In the next session, Joan Vilà, Managing Director, TUI Travel Accommodation & Destination, gave an account of how his company has grown since 2002 to offer a wide range of services including cruise handling, accommodation wholesales and OTAs.
"Healthy ambition" was an essential ingredient for his team, as the company grew and internationalized, he said. Vilà advised firms to go beyond focusing on a specific market and branch out to other geographic regions and consumer groups.
Alison Copus, vice president marketing for TripAdvisor, explained that at least 80 percent of the company’s activity comes from consumers. The site currently engages with 200 million users a month and features 2.5 million business listings.
"Basically, we are always chasing the consumer around the world because it’s having good relationships with them that gives us something to sell," she said, during the session moderated by Prof. Chris Anderson of the Cornell University School of Hotel Administration. TripAdvisor’s newly redesigned mobile app will come preloaded on the Samsung Galaxy S4, allowing the platform to piggy back on Samsung’s growth.
Hotel Tonight offers consumers a quick way to book a room at the last minute, while giving hotel owners a chance to fill vacancies through an algorithm that allows them to compete for a top slot on the app, explained Heather Leisman, the company’s managing director EMEA. It is the first hotel booking platform to be built entirely for mobile "from the ground up," she said.

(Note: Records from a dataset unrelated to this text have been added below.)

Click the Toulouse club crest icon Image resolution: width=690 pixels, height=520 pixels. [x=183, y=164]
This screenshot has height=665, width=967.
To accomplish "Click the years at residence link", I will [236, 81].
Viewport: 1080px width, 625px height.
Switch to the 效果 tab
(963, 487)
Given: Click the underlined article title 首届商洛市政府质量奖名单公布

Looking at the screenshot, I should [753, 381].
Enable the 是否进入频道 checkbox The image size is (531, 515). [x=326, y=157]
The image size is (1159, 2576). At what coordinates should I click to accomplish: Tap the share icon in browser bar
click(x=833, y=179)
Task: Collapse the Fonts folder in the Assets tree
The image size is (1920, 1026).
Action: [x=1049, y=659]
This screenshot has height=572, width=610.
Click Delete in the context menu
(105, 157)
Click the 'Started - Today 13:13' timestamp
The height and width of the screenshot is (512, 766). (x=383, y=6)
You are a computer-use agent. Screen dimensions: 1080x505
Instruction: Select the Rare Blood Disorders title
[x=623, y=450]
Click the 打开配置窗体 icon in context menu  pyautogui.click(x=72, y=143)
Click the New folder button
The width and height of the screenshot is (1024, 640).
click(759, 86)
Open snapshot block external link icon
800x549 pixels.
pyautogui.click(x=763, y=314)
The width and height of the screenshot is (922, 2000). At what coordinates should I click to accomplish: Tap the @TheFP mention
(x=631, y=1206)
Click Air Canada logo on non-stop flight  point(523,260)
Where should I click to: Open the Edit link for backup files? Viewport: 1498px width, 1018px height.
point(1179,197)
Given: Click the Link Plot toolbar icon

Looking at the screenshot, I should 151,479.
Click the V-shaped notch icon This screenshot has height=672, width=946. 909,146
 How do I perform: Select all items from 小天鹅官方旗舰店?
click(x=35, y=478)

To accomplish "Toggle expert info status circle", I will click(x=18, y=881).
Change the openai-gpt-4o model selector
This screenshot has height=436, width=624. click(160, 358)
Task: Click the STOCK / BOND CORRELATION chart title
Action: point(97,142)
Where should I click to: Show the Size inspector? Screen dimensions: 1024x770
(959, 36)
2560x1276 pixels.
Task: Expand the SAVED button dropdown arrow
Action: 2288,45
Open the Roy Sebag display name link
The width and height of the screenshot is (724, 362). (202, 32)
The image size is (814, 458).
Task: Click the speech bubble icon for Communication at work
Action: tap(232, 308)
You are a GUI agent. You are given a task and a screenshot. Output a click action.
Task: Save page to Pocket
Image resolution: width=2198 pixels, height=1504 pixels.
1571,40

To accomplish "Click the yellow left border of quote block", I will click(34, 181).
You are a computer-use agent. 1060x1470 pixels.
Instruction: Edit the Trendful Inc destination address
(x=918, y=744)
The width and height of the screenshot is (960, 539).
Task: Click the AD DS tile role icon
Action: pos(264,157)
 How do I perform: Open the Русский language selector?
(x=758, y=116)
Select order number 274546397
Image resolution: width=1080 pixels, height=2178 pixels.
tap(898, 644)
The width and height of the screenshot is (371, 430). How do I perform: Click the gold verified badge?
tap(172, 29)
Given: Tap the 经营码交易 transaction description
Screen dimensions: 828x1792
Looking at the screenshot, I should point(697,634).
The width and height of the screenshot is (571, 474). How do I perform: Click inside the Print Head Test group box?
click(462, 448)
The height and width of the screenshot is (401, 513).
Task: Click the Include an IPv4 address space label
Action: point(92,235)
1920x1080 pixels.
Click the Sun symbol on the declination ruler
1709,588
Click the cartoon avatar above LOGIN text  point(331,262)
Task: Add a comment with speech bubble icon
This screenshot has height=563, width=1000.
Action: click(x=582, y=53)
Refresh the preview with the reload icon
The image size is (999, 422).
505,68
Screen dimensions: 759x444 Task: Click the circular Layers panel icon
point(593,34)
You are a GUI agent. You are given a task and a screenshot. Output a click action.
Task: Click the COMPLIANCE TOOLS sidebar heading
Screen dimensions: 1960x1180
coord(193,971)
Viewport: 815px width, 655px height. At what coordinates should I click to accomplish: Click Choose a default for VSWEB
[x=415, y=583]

Miguel Moyà, the summit’s final speaker, provided an overview of Google Hotel Finder and its mapping feature, noting that the company had no intention of entering the booking business. He showed videos that gave participants a glimpse of how the newly-launched Google Wallet and Google Glass products function in real life. While Google Wallet facilitates online and in-store shopping, Google Glass provides voice-controlled, hands-free data via a lightweight headset.